Micellar Liquid Chromatography - Applications

Applications

Despite the reduced efficiency verses reversed phase HPLC, hundreds of applications have been reported using MLC. One of the most advantageous is the ability to directly inject physiological fluids. Micelles have an ability to solubilize proteins which enables MLC to be useful in analyzing untreated biological fluids such as plasma, serum, and urine. Martinez et al. found MLC to be highly useful in analyzing a class of drugs called b-antagonists, so called beta-blockers, in urine samples. The main advantage of the use of MLC with this type of sample, is the great time savings in sample preparation. Alternative methods of analysis including reversed phase HPLC require lengthy extraction and sample work up procedures before analysis can begin. With MLC, direct injection is often possible, with retention times of less than 15 minutes for the separation of up to nine b-antagonists.

Another application compared reversed phase HPLC with MLC for the analysis of desferrioxamine in serum. Desferrioxamine (DFO) is a commonly used drug for removal of excess iron in patients with chronic and acute levels. The analysis of DFO along with its chelated complexes, Fe(III) DFO and Al(III) DFO has proven to be difficult at best in previous attempts. This study found that direct injection of the serum was possible for MLC, verses an ultrafiltration step necessary in HPLC. This analysis proved to have difficulties with the separation of the chelated DFO compounds and with the sensitivity levels for DFO itself when MLC was applied. The researcher found that, in this case, reverse phase HPLC, was a better, more sensitive technique despite the time savings in direct injection.

Analysis of pharmaceuticals by MLC is also gaining popularity. The selectivity and peak shape of MLC over commonly used ion-pair chromatography is much enhanced. MLC mimics, yet enhances, the selectivity offered by ion-pairing reagents for the separation of active ingredients in pharmaceutical drugs. For basic drugs, MLC improves the excessive peak tailing frequently observed in ion-pairing. Hydrophilic drugs are often unretained using conventional HPLC, are retained by MLC due to solubilization into the micelles. Commonly found drugs in cold medications such as acetaminophen, L-ascorbic acid, phenylpropanolamine HCL, tipepidine hibenzate, and chlorpheniramine maleate have been successfully separated with good peak shape using MLC. Additional basic drugs like many narcotics, such as codeine and morphine, have also been successfully separated using MLC.

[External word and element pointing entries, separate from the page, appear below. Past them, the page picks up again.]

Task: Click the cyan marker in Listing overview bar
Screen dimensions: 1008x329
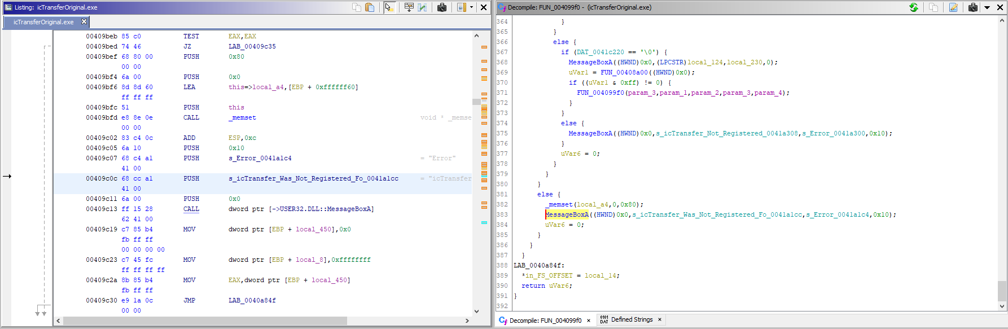Action: pos(484,223)
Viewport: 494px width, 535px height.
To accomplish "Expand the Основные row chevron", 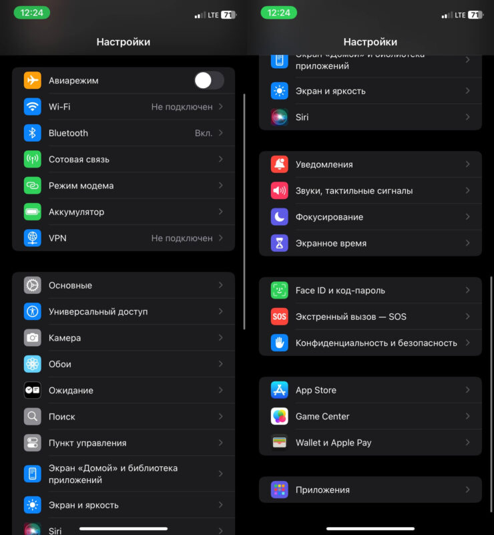I will tap(220, 285).
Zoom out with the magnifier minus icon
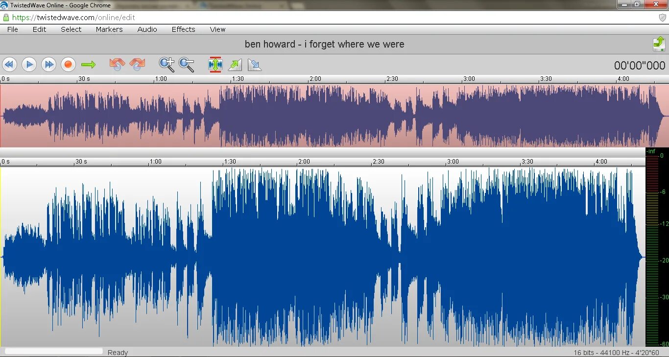Image resolution: width=669 pixels, height=357 pixels. coord(187,64)
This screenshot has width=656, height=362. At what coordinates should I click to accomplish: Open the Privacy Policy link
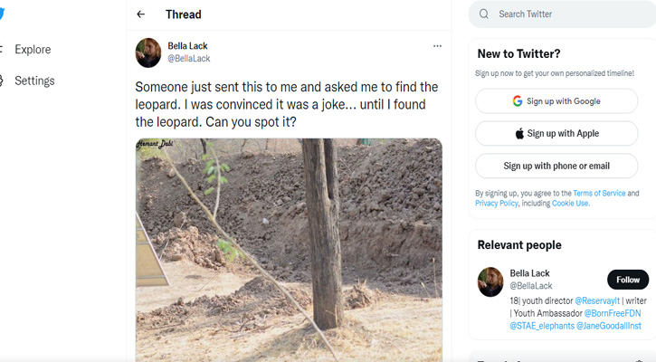point(497,204)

Another novel application of MLC involves the separation and analysis of inorganic compounds, mostly simple ions. This is a relatively new area for MLC, but has seen some promising results. MLC has been observed to provide better selectivity of inorganic ions that ion-exchange or ion-pairing chromatography. While this application is still in the beginning stages of development, the possibilities exist for novel, much enhanced separations of inorganic species.

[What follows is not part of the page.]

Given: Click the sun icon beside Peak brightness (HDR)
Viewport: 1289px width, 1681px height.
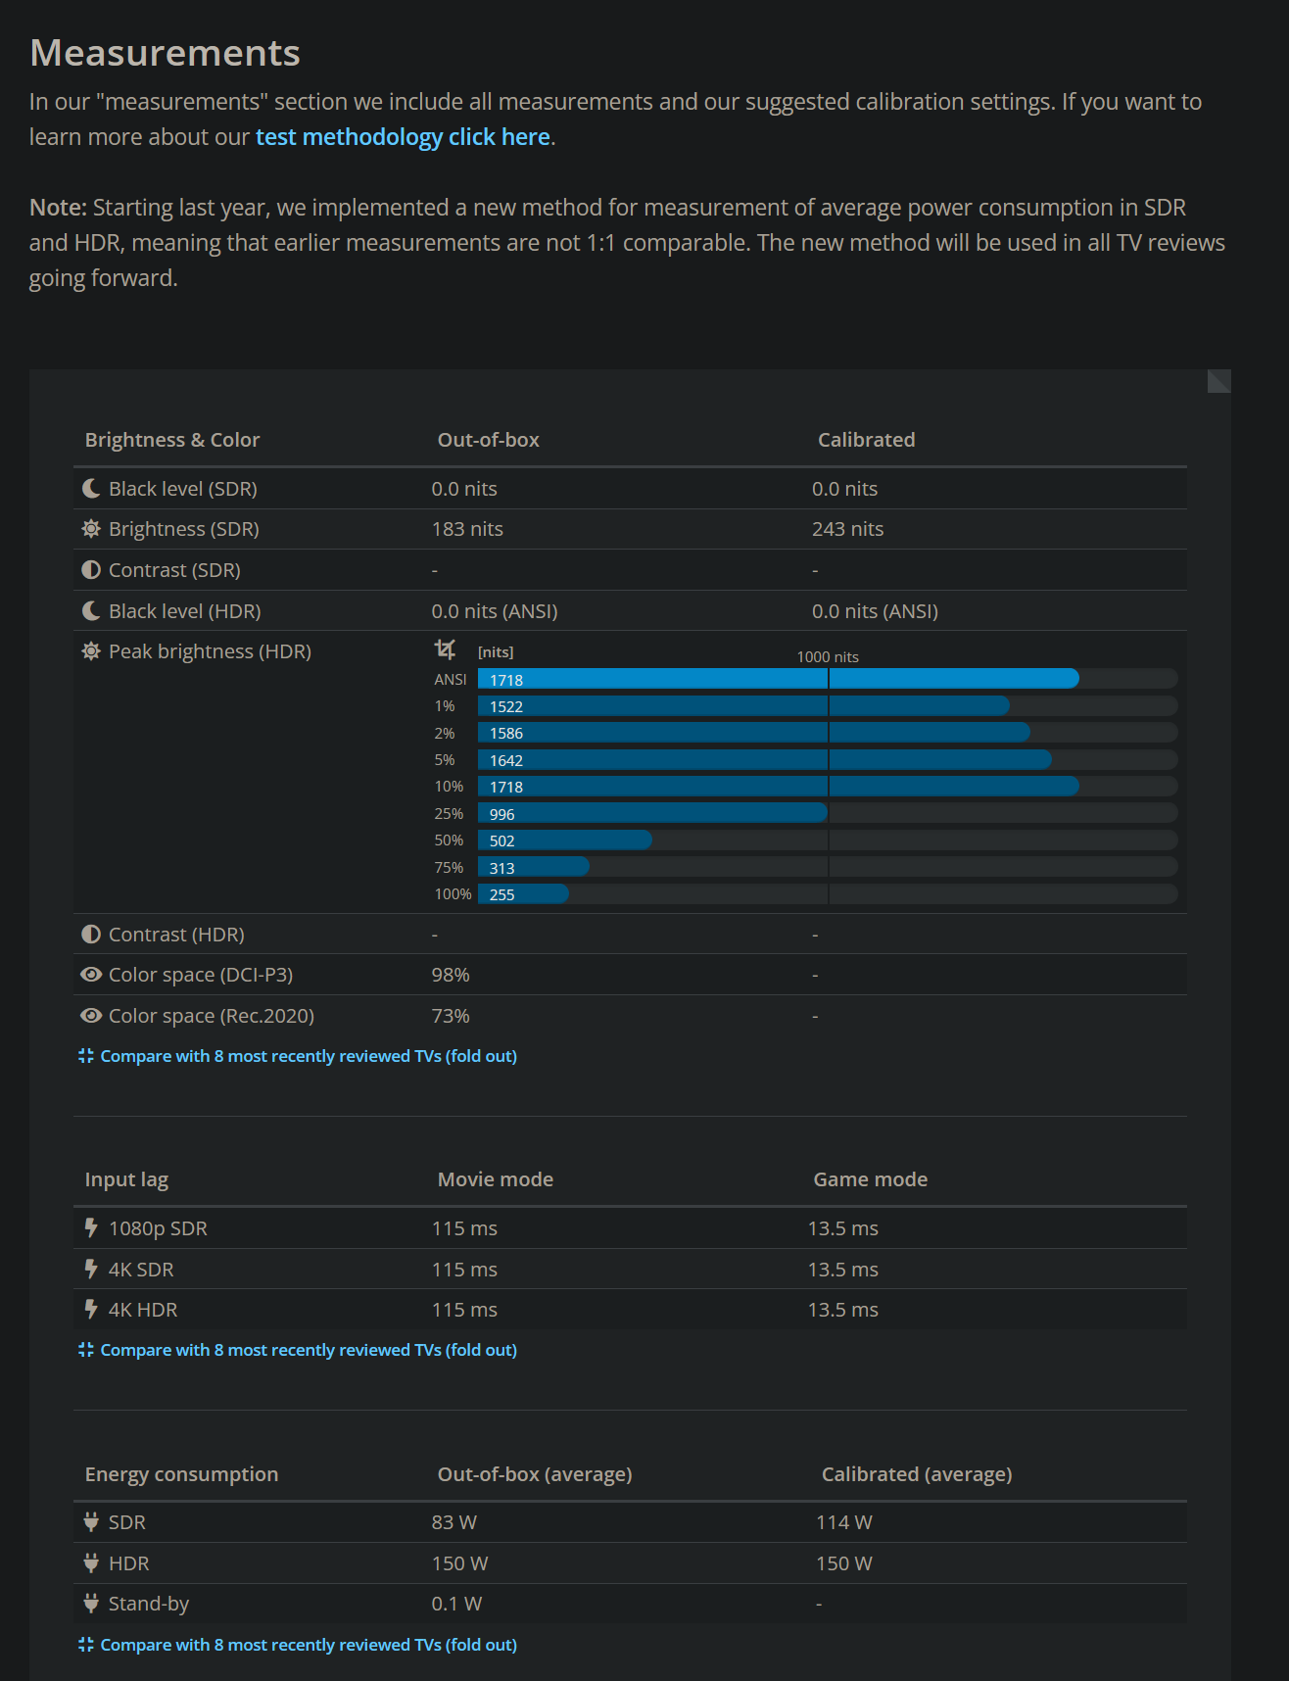Looking at the screenshot, I should 91,651.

Since the technique was first reported on in 1980, micellar liquid chromatography has been used in hundreds of applications. This micelle controlled technique provides for unique opportunities for solving complicated separation problems. Despite the poor efficiency of MLC, it has been successfully used in many applications. The use of MLC in the future appears to be extremely advantages in the areas of physiological fluids, pharmaceuticals, and even inorganic ions. The technique has proven to be superior over ion-pairing and ion-exchange for many applications. As new approaches are developed to combat the poor efficiency of MLC, its application is sure to spread and gain more acceptance.